◆ Passage du document:
····················

Un dimanche 21 avril 2002
Un choc politique sous la Vème République
HISTOIRE POLITIQUE


Le contenu de mon article
Dimanche 21 avril 2002, jour du premier tour de l’élection présidentielle, il est exactement 20 heures lorsque le journaliste-présentateur de France 2, David Pujadas, annonce avec un air grave l’incroyable nouvelle : Jean-Marie Le Pen est semble t’il qualifié pour le second tour avec 17 % des suffrages juste devancé par le Président en exercice Jacques Chirac qui avec 20 % réalise ici le plus faible score pour un candidat sortant sous la Vème République !
Exit, Lionel Jospin, le Premier Ministre de Cohabitation qui avec 16 % des suffrages arrive en 3ème position et voit son rêve de conquête de l’Elysée s’effondrer, alors que bon nombre d’observateurs l’imaginaient gagner facilement à l’issue du second tour, face à un Chirac usé par sept ans de pouvoir dont cinq de cohabitation provoquée à la suite d’une dissolution ratée en 1997.
A Gauche, c’est un coup de massue pour tous les militants et les électeurs de cette « Gauche plurielle » mais à Droite, c’est aussi la stupeur, même si beaucoup sont persuadés que le match du second tour est plié et que le président sortant va pouvoir prolonger son bail au 55, avenue du Faubourg St Honoré car selon eux, les chances de succès du trublion le Pen sont très minces, du fait qu’il a déjà fait le « plein des voix ».

····················

◆ Extrait source:
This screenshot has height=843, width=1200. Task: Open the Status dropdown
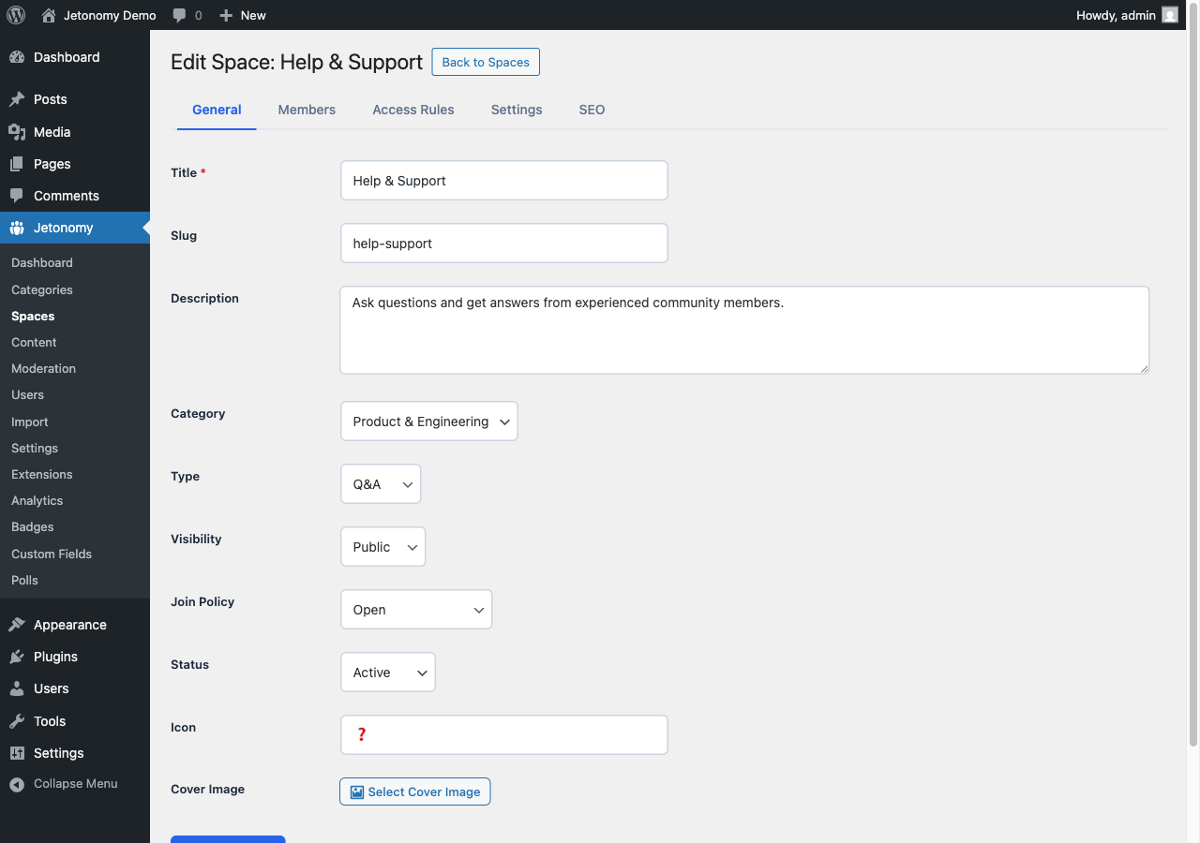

····················

◆ Consigne écrite:
Rédigez la suite du texte sur le premier tour de l'élection présidentielle du 21 avril 2002, à partir de sa dernière phrase.

◆ Résultat de l'exercice:
Interrogé par un Olivier Mazerolle médusé comme la plupart de ses collègues, Jean-Marie Le Pen, est indéniablement l’homme de la soirée, esquissant un sourire en coin et conteste le fait que sa qualification au second tour n’est pas une surprise et constitue un véritable camouflet pour l’exécutif qui devrait en tirer les conclusions qui s’imposent…
C’est d’ailleurs ce que fait Lionel Jospin qui lors de son allocution télévisée annonce qu’il se retire de la vie politique, optant pour une posture Gaullienne mais provoquant l’effroi de ses partisans qui vont connaitre la double peine durant cette soirée : l’élimination dès le premier tour et en outre, le risque de connaitre une véritable bérézina lors des élections législatives qui vont suivre….A contrario, le Président du Front National peut savourer son succès avec ses troupes qui exultent. Rappelons-nous qu' en 1974, lors de sa première candidature, il n’avait recueilli que 0,75 % des suffrages et le voilà à présent au second tour au bout de son quatrième essai !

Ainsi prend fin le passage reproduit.